### Written instruction
Return, unchanged, the part of the rows below that opens with the line containing "Click the Total Number of Kids header" and closes with the line containing "Open the Про", including both of those lines.

### Source data
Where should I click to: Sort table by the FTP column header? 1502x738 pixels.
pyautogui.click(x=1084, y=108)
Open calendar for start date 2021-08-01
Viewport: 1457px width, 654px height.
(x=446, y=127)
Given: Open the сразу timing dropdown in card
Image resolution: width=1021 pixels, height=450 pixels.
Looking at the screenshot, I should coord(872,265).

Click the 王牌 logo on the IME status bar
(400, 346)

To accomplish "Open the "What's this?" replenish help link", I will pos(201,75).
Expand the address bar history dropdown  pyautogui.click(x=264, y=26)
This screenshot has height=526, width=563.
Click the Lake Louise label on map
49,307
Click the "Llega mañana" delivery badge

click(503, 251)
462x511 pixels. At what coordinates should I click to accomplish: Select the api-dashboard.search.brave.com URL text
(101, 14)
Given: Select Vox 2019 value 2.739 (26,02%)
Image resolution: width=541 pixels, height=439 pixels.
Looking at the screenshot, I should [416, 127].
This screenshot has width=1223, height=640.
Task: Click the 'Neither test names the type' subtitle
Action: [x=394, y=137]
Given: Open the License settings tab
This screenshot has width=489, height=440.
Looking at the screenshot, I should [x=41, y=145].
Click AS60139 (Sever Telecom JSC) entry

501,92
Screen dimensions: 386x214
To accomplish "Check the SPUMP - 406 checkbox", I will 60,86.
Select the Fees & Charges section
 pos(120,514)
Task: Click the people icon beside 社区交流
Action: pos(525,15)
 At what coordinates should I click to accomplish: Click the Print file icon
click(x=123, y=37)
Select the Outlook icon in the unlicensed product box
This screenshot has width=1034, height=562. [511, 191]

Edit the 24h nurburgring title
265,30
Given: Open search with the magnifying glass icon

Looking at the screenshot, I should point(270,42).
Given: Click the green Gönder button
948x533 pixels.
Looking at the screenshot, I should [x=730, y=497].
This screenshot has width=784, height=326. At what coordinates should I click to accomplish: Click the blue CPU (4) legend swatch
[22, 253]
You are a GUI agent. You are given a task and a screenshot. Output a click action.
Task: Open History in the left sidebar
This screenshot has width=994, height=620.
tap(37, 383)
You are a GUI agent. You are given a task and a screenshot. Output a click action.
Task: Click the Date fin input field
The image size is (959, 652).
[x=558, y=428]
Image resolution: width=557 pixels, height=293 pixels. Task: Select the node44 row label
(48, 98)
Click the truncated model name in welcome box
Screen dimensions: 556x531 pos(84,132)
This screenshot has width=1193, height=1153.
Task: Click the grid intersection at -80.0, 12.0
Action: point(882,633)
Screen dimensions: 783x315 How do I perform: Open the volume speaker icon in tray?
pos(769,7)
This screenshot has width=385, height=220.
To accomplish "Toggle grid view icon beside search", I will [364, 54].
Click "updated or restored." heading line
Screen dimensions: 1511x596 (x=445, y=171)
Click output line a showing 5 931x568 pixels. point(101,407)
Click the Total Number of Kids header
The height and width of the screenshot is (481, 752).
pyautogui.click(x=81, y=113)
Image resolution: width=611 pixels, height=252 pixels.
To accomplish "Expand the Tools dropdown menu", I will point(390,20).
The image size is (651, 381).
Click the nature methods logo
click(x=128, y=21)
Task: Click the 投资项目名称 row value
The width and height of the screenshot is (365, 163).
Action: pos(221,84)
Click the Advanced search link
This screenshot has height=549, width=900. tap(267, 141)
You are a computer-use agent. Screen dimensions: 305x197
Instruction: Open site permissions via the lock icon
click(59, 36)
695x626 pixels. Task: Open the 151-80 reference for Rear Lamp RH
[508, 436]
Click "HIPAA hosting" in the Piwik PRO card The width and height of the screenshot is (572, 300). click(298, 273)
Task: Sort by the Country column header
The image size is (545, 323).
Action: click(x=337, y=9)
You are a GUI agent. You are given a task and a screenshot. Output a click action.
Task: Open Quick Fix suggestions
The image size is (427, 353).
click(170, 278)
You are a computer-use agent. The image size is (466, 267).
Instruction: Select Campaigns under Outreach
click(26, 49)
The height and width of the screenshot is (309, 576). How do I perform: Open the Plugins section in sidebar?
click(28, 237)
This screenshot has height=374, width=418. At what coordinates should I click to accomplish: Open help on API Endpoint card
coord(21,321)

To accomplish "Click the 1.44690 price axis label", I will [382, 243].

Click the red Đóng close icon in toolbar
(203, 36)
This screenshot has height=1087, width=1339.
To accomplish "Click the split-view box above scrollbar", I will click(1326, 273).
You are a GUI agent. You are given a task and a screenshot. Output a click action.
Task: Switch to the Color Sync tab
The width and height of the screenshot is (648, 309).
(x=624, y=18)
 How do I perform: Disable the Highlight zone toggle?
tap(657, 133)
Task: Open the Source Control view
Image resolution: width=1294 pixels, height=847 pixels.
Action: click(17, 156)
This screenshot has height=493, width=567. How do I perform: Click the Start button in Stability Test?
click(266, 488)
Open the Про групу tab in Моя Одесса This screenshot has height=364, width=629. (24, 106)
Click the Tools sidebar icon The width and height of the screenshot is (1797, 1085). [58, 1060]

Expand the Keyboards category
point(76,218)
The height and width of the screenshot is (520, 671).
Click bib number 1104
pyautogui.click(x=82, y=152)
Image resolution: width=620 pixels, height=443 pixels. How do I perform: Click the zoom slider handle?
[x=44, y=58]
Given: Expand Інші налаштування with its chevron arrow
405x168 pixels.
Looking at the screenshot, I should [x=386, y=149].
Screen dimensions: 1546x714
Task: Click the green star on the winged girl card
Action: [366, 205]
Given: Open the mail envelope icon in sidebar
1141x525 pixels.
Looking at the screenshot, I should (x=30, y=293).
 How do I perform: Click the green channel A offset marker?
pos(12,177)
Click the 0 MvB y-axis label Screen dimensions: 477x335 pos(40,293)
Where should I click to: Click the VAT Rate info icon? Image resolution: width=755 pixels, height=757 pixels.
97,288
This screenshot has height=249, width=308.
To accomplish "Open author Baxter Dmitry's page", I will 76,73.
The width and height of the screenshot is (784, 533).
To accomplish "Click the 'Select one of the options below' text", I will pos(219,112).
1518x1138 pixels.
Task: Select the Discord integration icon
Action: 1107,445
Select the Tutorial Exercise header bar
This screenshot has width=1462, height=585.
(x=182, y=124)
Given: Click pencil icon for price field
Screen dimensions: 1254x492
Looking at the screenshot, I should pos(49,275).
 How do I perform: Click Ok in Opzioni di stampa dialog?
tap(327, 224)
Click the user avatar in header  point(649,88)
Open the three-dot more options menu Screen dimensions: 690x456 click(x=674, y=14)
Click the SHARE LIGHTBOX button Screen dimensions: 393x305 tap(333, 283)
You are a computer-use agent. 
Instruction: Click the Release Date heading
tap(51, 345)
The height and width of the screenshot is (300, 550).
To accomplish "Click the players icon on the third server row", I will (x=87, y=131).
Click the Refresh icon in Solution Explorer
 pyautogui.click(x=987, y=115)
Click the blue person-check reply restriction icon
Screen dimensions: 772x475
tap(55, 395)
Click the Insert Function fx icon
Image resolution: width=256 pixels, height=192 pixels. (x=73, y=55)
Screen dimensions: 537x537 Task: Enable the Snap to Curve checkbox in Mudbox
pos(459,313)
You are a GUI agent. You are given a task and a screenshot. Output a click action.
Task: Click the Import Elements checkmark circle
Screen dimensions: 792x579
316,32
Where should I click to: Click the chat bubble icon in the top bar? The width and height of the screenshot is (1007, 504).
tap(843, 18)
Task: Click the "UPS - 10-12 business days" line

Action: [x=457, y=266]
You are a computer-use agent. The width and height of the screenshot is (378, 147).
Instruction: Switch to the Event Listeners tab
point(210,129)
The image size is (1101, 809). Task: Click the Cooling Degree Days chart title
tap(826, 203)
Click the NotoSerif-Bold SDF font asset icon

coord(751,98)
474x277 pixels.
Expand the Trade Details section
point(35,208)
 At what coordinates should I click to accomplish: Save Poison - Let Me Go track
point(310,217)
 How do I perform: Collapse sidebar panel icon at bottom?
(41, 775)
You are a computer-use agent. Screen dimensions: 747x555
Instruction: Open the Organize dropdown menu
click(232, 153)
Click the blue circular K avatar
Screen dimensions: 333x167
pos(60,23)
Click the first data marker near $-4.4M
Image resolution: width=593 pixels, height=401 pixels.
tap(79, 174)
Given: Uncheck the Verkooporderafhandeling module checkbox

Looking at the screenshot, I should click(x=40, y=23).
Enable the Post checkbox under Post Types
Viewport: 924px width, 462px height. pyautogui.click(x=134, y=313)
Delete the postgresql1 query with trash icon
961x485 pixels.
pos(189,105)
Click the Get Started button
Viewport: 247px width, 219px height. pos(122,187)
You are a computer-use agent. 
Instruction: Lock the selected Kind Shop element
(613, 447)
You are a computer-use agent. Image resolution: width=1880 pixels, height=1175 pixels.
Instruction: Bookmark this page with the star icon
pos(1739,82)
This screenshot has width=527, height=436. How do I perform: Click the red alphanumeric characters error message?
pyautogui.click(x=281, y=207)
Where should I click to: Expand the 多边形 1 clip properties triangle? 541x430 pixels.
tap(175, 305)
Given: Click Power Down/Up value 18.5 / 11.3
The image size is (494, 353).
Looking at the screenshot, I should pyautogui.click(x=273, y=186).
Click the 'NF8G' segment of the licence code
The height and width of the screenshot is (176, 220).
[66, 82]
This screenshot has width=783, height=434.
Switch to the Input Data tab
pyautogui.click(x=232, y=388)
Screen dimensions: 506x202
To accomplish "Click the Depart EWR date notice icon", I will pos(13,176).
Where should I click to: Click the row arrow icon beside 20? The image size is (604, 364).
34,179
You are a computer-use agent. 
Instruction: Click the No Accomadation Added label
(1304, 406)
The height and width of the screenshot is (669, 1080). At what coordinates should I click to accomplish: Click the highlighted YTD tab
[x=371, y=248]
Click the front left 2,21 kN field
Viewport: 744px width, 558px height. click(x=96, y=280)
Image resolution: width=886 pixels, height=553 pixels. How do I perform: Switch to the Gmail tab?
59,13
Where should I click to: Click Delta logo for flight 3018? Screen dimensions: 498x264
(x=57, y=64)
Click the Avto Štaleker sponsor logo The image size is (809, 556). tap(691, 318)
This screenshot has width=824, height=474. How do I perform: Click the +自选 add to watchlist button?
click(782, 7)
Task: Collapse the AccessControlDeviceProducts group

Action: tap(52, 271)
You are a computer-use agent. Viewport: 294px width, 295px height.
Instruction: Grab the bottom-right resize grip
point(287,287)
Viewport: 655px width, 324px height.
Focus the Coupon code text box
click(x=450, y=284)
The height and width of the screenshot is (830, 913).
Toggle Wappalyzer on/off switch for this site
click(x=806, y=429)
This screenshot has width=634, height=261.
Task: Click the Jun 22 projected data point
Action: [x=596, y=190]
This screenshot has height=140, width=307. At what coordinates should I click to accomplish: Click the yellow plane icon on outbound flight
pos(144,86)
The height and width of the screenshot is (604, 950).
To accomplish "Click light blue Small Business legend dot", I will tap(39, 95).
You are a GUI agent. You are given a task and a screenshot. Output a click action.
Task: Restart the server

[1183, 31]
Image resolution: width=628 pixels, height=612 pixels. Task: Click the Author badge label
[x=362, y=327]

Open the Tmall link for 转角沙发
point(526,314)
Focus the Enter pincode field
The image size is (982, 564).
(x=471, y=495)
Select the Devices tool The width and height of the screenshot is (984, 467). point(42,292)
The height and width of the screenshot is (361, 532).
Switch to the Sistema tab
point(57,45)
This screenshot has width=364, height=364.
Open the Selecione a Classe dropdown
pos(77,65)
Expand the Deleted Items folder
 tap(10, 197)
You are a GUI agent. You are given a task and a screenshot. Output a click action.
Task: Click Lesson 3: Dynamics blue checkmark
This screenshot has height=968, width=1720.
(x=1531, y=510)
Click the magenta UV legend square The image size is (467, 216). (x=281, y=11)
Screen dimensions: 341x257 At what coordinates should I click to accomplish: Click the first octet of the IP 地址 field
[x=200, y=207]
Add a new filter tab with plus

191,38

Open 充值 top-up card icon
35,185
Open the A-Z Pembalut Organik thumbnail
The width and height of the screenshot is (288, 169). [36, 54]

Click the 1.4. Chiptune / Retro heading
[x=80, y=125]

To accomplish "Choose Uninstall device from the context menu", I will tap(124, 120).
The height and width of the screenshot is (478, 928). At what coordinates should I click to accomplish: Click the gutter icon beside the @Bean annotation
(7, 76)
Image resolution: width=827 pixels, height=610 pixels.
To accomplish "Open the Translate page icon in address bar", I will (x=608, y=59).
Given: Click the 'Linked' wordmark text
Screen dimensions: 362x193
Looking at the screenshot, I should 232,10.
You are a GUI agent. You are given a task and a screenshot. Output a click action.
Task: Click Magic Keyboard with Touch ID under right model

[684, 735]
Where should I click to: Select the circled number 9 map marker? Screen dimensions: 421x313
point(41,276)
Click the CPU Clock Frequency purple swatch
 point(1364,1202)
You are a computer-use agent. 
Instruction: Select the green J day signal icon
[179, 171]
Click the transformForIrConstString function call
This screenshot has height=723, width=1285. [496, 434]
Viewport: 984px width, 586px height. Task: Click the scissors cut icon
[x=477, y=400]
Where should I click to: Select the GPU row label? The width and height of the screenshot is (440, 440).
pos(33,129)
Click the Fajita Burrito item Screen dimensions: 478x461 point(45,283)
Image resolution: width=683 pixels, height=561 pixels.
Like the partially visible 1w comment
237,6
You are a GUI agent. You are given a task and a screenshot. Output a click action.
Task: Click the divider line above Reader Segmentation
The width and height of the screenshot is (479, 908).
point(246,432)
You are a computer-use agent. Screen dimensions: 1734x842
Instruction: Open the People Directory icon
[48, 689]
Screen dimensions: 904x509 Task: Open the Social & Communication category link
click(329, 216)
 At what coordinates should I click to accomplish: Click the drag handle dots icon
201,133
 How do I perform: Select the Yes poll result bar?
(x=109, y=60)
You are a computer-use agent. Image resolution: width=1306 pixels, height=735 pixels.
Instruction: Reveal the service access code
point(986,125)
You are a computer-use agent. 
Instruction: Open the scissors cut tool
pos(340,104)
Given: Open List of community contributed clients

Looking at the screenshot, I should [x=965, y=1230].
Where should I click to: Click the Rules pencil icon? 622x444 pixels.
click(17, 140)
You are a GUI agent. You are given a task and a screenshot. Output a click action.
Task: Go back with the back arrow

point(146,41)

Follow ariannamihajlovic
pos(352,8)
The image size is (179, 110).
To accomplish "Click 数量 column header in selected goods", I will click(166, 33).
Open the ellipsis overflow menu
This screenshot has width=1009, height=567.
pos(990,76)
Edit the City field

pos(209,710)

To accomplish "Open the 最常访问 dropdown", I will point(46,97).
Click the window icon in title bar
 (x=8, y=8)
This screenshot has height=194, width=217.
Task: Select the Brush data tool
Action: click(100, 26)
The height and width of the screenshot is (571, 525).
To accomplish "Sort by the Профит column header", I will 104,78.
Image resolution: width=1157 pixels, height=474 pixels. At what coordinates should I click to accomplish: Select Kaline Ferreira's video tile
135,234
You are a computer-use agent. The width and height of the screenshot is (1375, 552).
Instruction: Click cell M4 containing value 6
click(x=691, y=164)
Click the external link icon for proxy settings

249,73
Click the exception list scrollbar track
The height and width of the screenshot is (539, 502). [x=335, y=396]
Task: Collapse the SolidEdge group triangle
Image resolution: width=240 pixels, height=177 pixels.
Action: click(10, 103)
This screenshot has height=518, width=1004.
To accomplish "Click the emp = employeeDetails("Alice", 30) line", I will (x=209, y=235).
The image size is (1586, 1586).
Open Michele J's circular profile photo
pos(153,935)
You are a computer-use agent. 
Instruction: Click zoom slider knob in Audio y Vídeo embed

### Exercise result
Click the Total Number of Kids header
The height and width of the screenshot is (481, 752).
pyautogui.click(x=81, y=113)
Image resolution: width=611 pixels, height=252 pixels.
To accomplish "Expand the Tools dropdown menu", I will point(390,20).
The image size is (651, 381).
Click the nature methods logo
click(x=128, y=21)
Task: Click the 投资项目名称 row value
The width and height of the screenshot is (365, 163).
Action: pos(221,84)
Click the Advanced search link
This screenshot has height=549, width=900. tap(267, 141)
You are a computer-use agent. Screen dimensions: 305x197
Instruction: Open site permissions via the lock icon
click(59, 36)
695x626 pixels. Task: Open the 151-80 reference for Rear Lamp RH
[508, 436]
Click "HIPAA hosting" in the Piwik PRO card The width and height of the screenshot is (572, 300). click(298, 273)
Task: Sort by the Country column header
The image size is (545, 323).
Action: click(x=337, y=9)
You are a GUI agent. You are given a task and a screenshot. Output a click action.
Task: Open Quick Fix suggestions
The image size is (427, 353).
click(170, 278)
You are a computer-use agent. The image size is (466, 267).
Instruction: Select Campaigns under Outreach
click(26, 49)
The height and width of the screenshot is (309, 576). How do I perform: Open the Plugins section in sidebar?
click(28, 237)
This screenshot has height=374, width=418. At what coordinates should I click to accomplish: Open help on API Endpoint card
coord(21,321)

To accomplish "Click the 1.44690 price axis label", I will [382, 243].

Click the red Đóng close icon in toolbar
(203, 36)
This screenshot has height=1087, width=1339.
To accomplish "Click the split-view box above scrollbar", I will click(1326, 273).
You are a GUI agent. You are given a task and a screenshot. Output a click action.
Task: Switch to the Color Sync tab
The width and height of the screenshot is (648, 309).
(x=624, y=18)
 How do I perform: Disable the Highlight zone toggle?
tap(657, 133)
Task: Open the Source Control view
Image resolution: width=1294 pixels, height=847 pixels.
Action: click(17, 156)
This screenshot has height=493, width=567. How do I perform: Click the Start button in Stability Test?
click(266, 488)
Open the Про групу tab in Моя Одесса This screenshot has height=364, width=629. (24, 106)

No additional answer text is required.